Tim W said:
Hmm, yes. I was looking at the BBC site today: four or five levels of
navigation without any dropdowns or fly-outs anywhere. I presume it
reflects a commitment to accessiblity. It is good.
It is probably the case that eschewing dropdown menus helps
concentrate the author's mind into making a decent navigation system
(with logical categories, highly focused local menus at every turn).
Now and then various ones of us can find dropdowns useful and help us
access. I find useful the ones at
<
http://www.modelflight.com.au/>
for example, because I am forever looking (and sometimes buying
machines and parts) at remote control helicopter sites. I know what I
am looking for mostly and it is a bit quicker for me rather than to
traverse via simple links and local menus.

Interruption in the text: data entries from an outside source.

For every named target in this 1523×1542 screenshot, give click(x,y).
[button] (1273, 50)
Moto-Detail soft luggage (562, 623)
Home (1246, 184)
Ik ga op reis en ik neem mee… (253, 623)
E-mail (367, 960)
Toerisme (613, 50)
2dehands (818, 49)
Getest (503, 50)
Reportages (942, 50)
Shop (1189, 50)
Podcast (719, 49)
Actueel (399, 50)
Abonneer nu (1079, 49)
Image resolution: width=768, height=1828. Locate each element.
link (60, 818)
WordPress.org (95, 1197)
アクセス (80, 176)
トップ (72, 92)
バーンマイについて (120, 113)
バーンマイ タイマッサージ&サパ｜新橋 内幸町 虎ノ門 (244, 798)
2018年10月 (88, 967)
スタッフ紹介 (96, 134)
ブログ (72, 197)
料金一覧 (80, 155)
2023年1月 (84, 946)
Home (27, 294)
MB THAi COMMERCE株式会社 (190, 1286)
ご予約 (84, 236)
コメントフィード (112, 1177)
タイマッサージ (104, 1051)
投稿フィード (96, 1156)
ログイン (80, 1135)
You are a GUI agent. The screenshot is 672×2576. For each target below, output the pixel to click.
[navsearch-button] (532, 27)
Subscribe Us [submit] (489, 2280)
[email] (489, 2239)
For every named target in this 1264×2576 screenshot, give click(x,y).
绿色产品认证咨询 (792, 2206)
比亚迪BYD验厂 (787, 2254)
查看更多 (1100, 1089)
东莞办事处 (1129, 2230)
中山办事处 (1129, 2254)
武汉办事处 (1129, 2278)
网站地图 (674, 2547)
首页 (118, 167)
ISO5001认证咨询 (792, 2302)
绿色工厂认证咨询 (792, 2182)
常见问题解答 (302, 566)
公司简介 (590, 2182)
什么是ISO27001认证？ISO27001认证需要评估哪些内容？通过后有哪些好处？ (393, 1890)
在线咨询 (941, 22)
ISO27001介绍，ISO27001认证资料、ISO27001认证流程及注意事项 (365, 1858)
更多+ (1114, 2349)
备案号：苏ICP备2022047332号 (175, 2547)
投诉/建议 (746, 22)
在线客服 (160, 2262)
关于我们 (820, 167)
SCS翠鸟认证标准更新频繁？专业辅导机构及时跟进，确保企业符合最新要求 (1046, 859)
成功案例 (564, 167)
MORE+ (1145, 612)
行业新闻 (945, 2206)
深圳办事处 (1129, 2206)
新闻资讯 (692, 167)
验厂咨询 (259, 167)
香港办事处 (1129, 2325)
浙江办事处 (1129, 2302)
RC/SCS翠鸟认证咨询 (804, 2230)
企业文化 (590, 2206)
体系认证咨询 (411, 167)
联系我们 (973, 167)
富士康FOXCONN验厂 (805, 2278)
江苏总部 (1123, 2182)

But it might not be for
others! And the gain would be risky for the author of the site had he
or she not also made the heads of the dropdowns links and had local
menus.
On sites I have made, I have sometimes used dropdown menus but
followed the principles outlined. I will tend not to use them except
on the biggest of sites. If the dropdowns are simple and bold and not
in flyspeck text sizes, there is nothing to say *never* use them. Just
have a rule that it does not affect usability if they don't work.
An anecdote: dropdown menus mainly powered by CSS, when IE6 especially
was a browser to take account of, needed a bit of javascript to fill
in for its CSS failings. For some reason the javascript did not do the
trick on one of my sites and I could not easily find out why. But I
was pleased that this not did not matter because the navigation system
(acting with single links and local menus) worked well. It even made
me resolve not to help out with js in future for older browsers. But
the important point is that it did not matter critically.
If you want my opinion about whether to have them or not, I would say
this: design your site first without them and add them as an
afterthought if the extra would benefit significant numbers of people
and not disadvantage those who have trouble with them. I know, it is
not completely simple advice to follow and requires judgment.